Records supplied
---------------

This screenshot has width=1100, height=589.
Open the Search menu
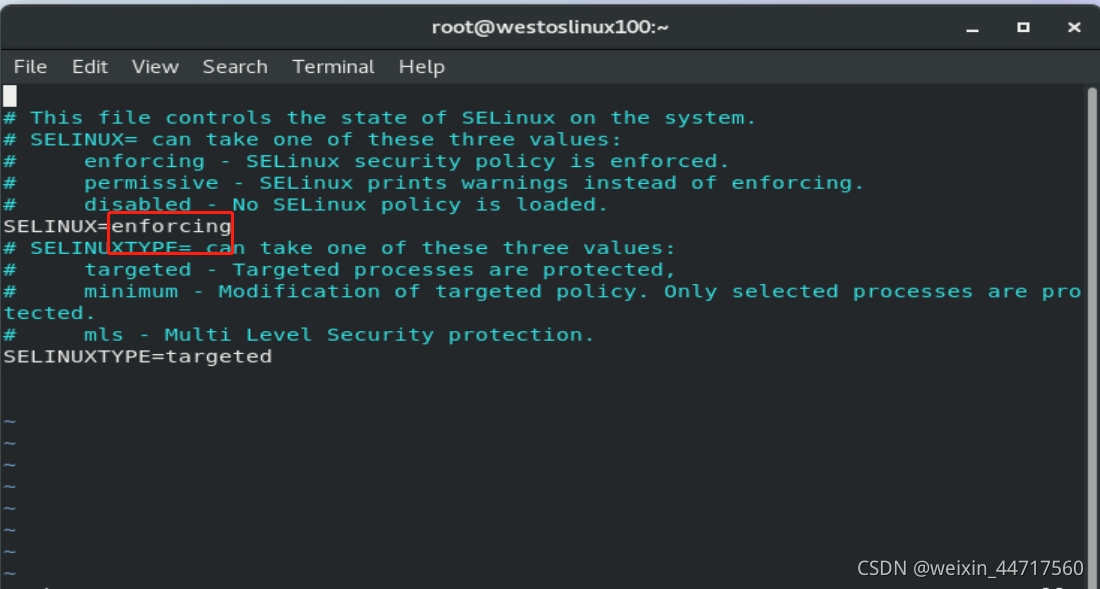pyautogui.click(x=235, y=67)
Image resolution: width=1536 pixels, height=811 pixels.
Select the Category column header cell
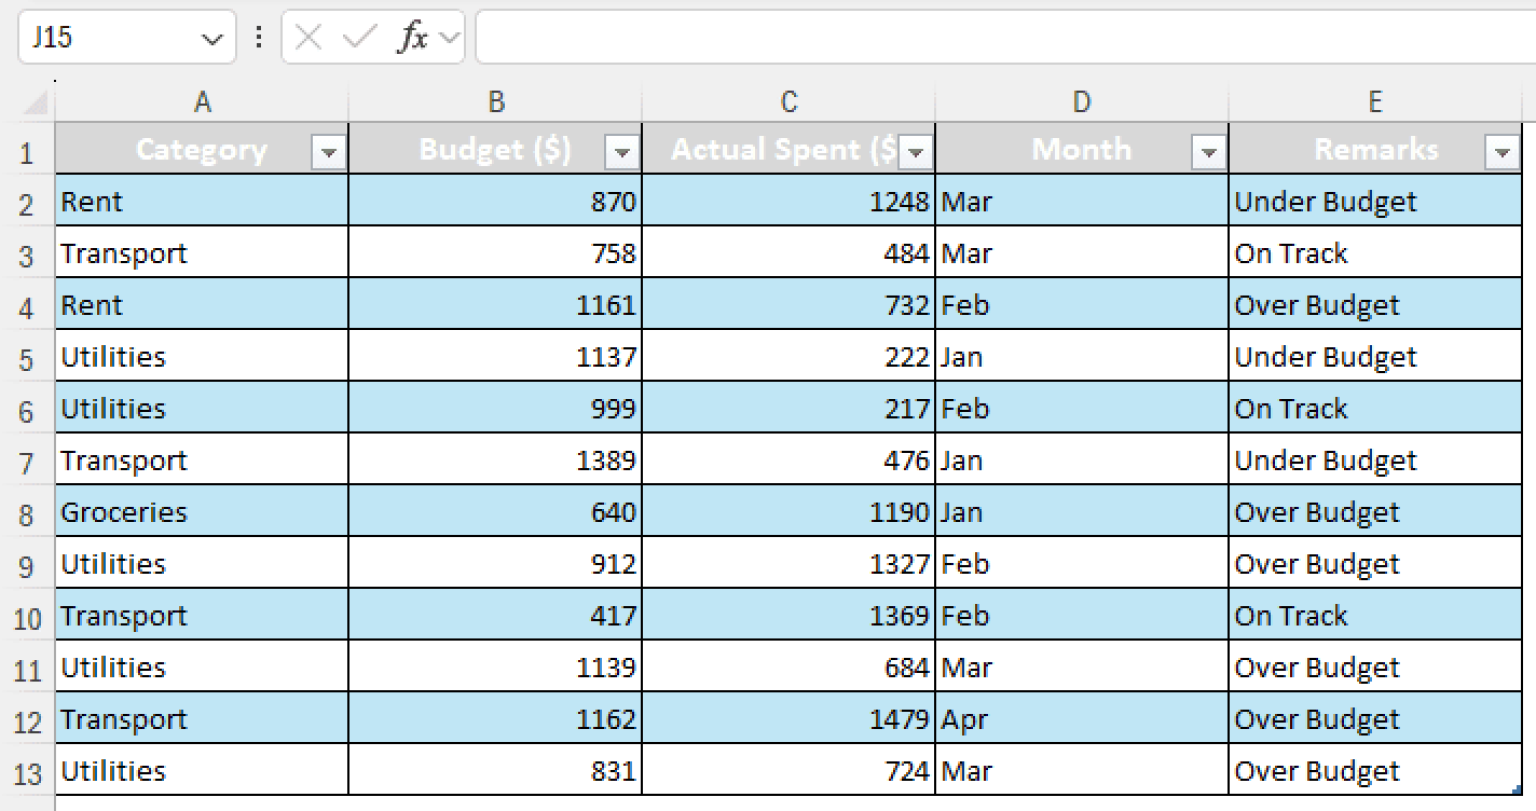[x=201, y=150]

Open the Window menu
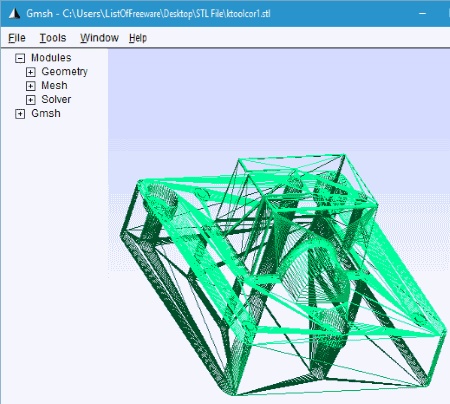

---------------

The answer is the complete set of records, copied exactly, with pictures omitted.

This screenshot has width=1100, height=589.
Open the Search menu
pyautogui.click(x=235, y=67)
Image resolution: width=1536 pixels, height=811 pixels.
Select the Category column header cell
[x=201, y=150]

Open the Window menu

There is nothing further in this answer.